BOWLER, United States Magistrate Judge.

Pending before this court is a motion for summary judgment filed by defendants Electrolux and Sears RoeBuck and Company (“Sears”) (collectively: “defendants”) on all counts of the amended complaint. (Docket Entry # 73). The amended complaint, 1 filed November 13, 2003, by plain *293 tiffs One Beacon Insurance Company (“One Beacon”), Commerce Insurance Company (“Commerce”), Kathleen Ciccone Donovan (“Donovan”) and Lynn Turgeon (“Turgeon”) (collectively: “plaintiffs”) alleges negligent manufacture and design, breach of warranty of merchantability and fitness and violation of Massachusetts General Laws chapter 93A, sections two and nine (“chapter 93A”), by Electrolux. It also alleges negligent repair, breach of warranty of merchantability and fitness, breach of contract and violation of chapter 93A by Sears.

STANDARD OF REVIEW

Summary judgment is appropriate when “the pleadings, depositions, answers to interrogatories, and admissions on file, together with the affidavits, if any, show that there is no genuine issue as to any material fact and that the moving party is entitled to a judgment as a matter of law.” Fed.R.Civ.P. 56(c); Seaboard Surety Co. v. Town of Greenfield, 370 F.3d 215, 218 (1st Cir.2004). A factual issue is “genuine” where “the evidence on the point is such that a reasonable jury, drawing favorable inferences, could resolve the fact in the manner urged by the nonmoving party.” Blackie v. State of Maine, 75 F.3d 716, 721 (1st Cir.1996). A factual issue is “material” where it “has the potential to alter the outcome of the suit under the governing law.” Id.

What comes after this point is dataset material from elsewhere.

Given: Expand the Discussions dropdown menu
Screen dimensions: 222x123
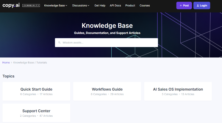Looking at the screenshot, I should point(81,5).
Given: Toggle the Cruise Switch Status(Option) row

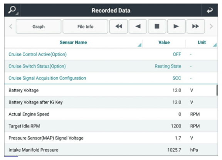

The burden initially rests with the party seeking summary judgment to demonstrate that “no genuine issue of material fact exists.” National Amusements, Inc. v. Town of Dedham, 43 F.3d 731, 735 (1st Cir.1995). The party opposing summary judgment “may not rest upon the mere allegations or denials of the ... party’s pleading.” Fed.R.Civ.P. 56(e). The non-movant, “by affidavits or as otherwise provided in this rule, must set forth specific facts showing that there is a genuine issue for trial.” Fed.R.Civ.P. 56(e); Triangle Trading Co. v. Robroy Ind., Inc., 200 F.3d 1, 2 (1st Cir.1999). Factual disputes are resolved in a “light most favorable to the non-moving party, drawing all reasonable inferences in that party’s favor.” Barbour v. Dynamics Research Corp., 63 F.3d 32, 36 (1st Cir.1995).

FACTUAL BACKGROUND 2

On or about March 4, 2000, Frank Spi-nazzola (“Spinazzola”), a washer and dryer technician for Sears, serviced a dryer (hereinafter: “incident dryer”) at a two story duplex at 72 to 74 Jarvis Circle in Needham, Massachusetts (hereinafter: “the property”). (Docket Entry # 81, Ex. G; Docket Entry #81, Ex. H, p. 28; Docket Entry #81, Ex. D, p. 1). The incident dryer was an Electrolux dryer distributed under the name Frigidaire with a model number of MDE216RBW1. (Docket Entry # 81, Ex. A, No. 12). The incident dryer belonged to Alan and Kathleen Ciccone, 3 (collectively: “the Cic-cones”) who resided on the second floor of 74 Jarvis Circle. (Docket Entry # 81, Ex. A, No. 4; Docket Entry # 81, Ex. D, p. 2). Turgeon resided on the first floor of the same building. The Ciccones purchased the incident dryer at “Lechmere’s” approximately five years prior to the date Spinaz- *294 zola serviced it on March 4, 2000. (Docket Entry # 74, Ex. 2, p. 4).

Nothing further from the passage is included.